About this Event
The Philip A. Morris Fund for Design Arts, a Field of Interest fund with the Community Foundation of Greater Birmingham, is proud to present Mary Means as the guest speaker for its annual lecture.
The lecture will be held from 5 to 7:30 p.m. Thursday, October 3 in the Birmingham Museum of Art’s Steiner Auditorium, followed by a cocktail reception in the 8th Avenue Lobby.
Mary Means led the team that launched the Main Street movement. From a risky three community pilot in the late 1970s, to a six state/30 communities expansion in the early 1980s, the pioneering preservation-based revitalization strategies she and her team developed are now central to the Main Street programs thriving in Alabama and 43 other states, a network now known as Main Street America. Today active Main Street organizations assure town center vitality in more than 1600 communities across the country.

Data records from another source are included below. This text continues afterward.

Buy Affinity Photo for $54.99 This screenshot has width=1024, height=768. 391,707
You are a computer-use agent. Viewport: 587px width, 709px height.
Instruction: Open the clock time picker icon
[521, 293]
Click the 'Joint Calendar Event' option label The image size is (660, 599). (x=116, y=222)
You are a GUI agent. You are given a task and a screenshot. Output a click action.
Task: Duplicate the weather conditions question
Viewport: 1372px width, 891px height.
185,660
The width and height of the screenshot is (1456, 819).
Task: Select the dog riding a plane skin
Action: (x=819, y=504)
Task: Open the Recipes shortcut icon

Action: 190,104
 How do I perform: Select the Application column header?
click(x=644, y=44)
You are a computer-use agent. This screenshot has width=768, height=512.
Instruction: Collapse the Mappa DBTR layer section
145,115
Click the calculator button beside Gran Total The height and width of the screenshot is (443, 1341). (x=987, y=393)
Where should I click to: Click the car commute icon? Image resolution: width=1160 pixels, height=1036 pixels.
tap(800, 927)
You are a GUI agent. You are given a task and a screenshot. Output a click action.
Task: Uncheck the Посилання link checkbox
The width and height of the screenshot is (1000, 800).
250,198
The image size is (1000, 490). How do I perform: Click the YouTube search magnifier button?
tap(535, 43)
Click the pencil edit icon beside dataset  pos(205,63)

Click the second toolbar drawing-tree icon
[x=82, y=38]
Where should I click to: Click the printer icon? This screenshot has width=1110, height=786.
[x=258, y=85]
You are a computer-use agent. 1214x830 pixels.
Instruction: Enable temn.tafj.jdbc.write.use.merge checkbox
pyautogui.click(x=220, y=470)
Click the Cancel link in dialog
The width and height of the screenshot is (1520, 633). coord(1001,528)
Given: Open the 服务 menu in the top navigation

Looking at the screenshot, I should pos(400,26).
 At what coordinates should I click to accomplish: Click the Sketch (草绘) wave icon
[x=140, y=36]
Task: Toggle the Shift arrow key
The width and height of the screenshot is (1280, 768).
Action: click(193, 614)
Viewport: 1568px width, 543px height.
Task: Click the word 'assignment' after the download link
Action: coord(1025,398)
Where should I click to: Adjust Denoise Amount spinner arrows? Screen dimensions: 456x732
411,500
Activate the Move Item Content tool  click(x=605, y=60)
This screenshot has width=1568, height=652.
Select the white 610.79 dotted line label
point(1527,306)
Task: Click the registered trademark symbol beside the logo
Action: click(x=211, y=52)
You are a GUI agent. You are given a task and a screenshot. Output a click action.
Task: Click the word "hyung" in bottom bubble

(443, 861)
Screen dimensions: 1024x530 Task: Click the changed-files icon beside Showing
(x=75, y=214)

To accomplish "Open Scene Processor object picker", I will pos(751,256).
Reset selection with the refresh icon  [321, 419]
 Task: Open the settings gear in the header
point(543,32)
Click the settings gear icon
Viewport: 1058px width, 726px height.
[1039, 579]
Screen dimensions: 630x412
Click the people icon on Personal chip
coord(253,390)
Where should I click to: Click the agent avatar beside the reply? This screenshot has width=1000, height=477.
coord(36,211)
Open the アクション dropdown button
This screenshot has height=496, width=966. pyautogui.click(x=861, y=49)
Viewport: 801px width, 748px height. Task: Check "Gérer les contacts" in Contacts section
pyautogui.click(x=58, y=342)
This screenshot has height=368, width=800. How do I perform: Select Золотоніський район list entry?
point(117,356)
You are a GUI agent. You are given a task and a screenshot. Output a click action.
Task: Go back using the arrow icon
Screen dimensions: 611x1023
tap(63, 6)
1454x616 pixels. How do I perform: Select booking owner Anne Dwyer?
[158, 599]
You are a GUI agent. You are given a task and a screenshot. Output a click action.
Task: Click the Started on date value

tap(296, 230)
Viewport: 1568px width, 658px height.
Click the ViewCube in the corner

For more than 30 years, her small but mighty planning firm helped communities and other public interest organizations create strategic plans with wide public support, sparking momentum that overcame inertia. From heritage tourism strategies to neighborhood revitalization plans to vision-driven downtown plans, Mary’s work has been recognized with numerous state and national awards. In 2019 the American Planning Association honored her with its national Planning Pioneer Award, and in 2020 the National Trust for Historic Preservation gave her the Louise du Pont Crowninshield Award, the highest honor in historic preservation.
A native of Atlanta, Mary is a graduate of Michigan State University and the University of Delaware. She was a Loeb Fellow at Harvard University Graduate School of Design.
She is the author of Main Street’s Comeback and How It Can Come Back Again and is working on Something Worth Saving, a memoir that will be out in early 2025.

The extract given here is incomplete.